_EXERCISE DESCRIPTION:_
Please write out each of the following items word for word, with no changes.

· · · ·

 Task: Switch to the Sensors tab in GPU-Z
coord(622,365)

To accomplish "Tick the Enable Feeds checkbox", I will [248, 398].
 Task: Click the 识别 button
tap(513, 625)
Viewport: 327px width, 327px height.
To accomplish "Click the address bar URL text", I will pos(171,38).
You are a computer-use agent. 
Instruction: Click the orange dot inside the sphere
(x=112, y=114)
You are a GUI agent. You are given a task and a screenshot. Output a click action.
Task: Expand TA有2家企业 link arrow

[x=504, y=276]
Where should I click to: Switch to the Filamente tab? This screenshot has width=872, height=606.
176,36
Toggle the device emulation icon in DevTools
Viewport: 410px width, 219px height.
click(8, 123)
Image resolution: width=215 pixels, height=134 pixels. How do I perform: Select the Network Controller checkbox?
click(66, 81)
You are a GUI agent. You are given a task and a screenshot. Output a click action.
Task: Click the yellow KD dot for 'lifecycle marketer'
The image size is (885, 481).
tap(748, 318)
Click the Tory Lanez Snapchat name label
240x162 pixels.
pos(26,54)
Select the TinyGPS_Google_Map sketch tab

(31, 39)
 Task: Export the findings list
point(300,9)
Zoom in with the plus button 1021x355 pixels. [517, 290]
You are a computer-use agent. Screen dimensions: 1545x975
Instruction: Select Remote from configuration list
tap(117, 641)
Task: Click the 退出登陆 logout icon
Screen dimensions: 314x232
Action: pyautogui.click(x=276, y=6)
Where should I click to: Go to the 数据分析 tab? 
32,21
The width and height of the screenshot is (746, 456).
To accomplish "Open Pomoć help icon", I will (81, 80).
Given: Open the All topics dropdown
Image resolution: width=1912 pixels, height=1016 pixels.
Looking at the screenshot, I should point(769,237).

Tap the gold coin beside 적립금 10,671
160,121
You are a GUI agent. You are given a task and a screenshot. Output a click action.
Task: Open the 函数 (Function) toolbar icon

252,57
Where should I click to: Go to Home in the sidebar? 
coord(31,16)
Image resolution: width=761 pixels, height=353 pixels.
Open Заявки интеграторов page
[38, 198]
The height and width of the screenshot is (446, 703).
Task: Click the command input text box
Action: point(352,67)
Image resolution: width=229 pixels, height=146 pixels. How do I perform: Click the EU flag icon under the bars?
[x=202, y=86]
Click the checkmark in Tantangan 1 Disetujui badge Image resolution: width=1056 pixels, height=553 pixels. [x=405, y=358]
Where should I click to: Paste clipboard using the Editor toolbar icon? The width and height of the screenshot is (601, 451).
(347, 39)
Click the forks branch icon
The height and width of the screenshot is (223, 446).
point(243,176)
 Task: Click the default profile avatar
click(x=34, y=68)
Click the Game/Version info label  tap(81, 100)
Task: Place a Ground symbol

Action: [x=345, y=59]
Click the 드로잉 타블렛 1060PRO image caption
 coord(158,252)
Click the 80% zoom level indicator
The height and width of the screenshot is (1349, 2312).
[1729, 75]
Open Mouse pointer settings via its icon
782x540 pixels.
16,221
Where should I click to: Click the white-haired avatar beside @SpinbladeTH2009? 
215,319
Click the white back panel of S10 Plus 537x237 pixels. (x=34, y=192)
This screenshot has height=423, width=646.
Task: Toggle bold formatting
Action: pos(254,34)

· · · ·

_EXERCISE SOLUTION:_
 Task: Switch to the Sensors tab in GPU-Z
coord(622,365)

To accomplish "Tick the Enable Feeds checkbox", I will [248, 398].
 Task: Click the 识别 button
tap(513, 625)
Viewport: 327px width, 327px height.
To accomplish "Click the address bar URL text", I will pos(171,38).
You are a computer-use agent. 
Instruction: Click the orange dot inside the sphere
(x=112, y=114)
You are a GUI agent. You are given a task and a screenshot. Output a click action.
Task: Expand TA有2家企业 link arrow

[x=504, y=276]
Where should I click to: Switch to the Filamente tab? This screenshot has width=872, height=606.
176,36
Toggle the device emulation icon in DevTools
Viewport: 410px width, 219px height.
click(8, 123)
Image resolution: width=215 pixels, height=134 pixels. How do I perform: Select the Network Controller checkbox?
click(66, 81)
You are a GUI agent. You are given a task and a screenshot. Output a click action.
Task: Click the yellow KD dot for 'lifecycle marketer'
The image size is (885, 481).
tap(748, 318)
Click the Tory Lanez Snapchat name label
240x162 pixels.
pos(26,54)
Select the TinyGPS_Google_Map sketch tab

(31, 39)
 Task: Export the findings list
point(300,9)
Zoom in with the plus button 1021x355 pixels. [517, 290]
You are a computer-use agent. Screen dimensions: 1545x975
Instruction: Select Remote from configuration list
tap(117, 641)
Task: Click the 退出登陆 logout icon
Screen dimensions: 314x232
Action: pyautogui.click(x=276, y=6)
Where should I click to: Go to the 数据分析 tab? 
32,21
The width and height of the screenshot is (746, 456).
To accomplish "Open Pomoć help icon", I will (81, 80).
Given: Open the All topics dropdown
Image resolution: width=1912 pixels, height=1016 pixels.
Looking at the screenshot, I should point(769,237).

Tap the gold coin beside 적립금 10,671
160,121
You are a GUI agent. You are given a task and a screenshot. Output a click action.
Task: Open the 函数 (Function) toolbar icon

252,57
Where should I click to: Go to Home in the sidebar? 
coord(31,16)
Image resolution: width=761 pixels, height=353 pixels.
Open Заявки интеграторов page
[38, 198]
The height and width of the screenshot is (446, 703).
Task: Click the command input text box
Action: point(352,67)
Image resolution: width=229 pixels, height=146 pixels. How do I perform: Click the EU flag icon under the bars?
[x=202, y=86]
Click the checkmark in Tantangan 1 Disetujui badge Image resolution: width=1056 pixels, height=553 pixels. [x=405, y=358]
Where should I click to: Paste clipboard using the Editor toolbar icon? The width and height of the screenshot is (601, 451).
(347, 39)
Click the forks branch icon
The height and width of the screenshot is (223, 446).
point(243,176)
 Task: Click the default profile avatar
click(x=34, y=68)
Click the Game/Version info label  tap(81, 100)
Task: Place a Ground symbol

Action: [x=345, y=59]
Click the 드로잉 타블렛 1060PRO image caption
 coord(158,252)
Click the 80% zoom level indicator
The height and width of the screenshot is (1349, 2312).
[1729, 75]
Open Mouse pointer settings via its icon
782x540 pixels.
16,221
Where should I click to: Click the white-haired avatar beside @SpinbladeTH2009? 
215,319
Click the white back panel of S10 Plus 537x237 pixels. (x=34, y=192)
This screenshot has height=423, width=646.
Task: Toggle bold formatting
Action: pos(254,34)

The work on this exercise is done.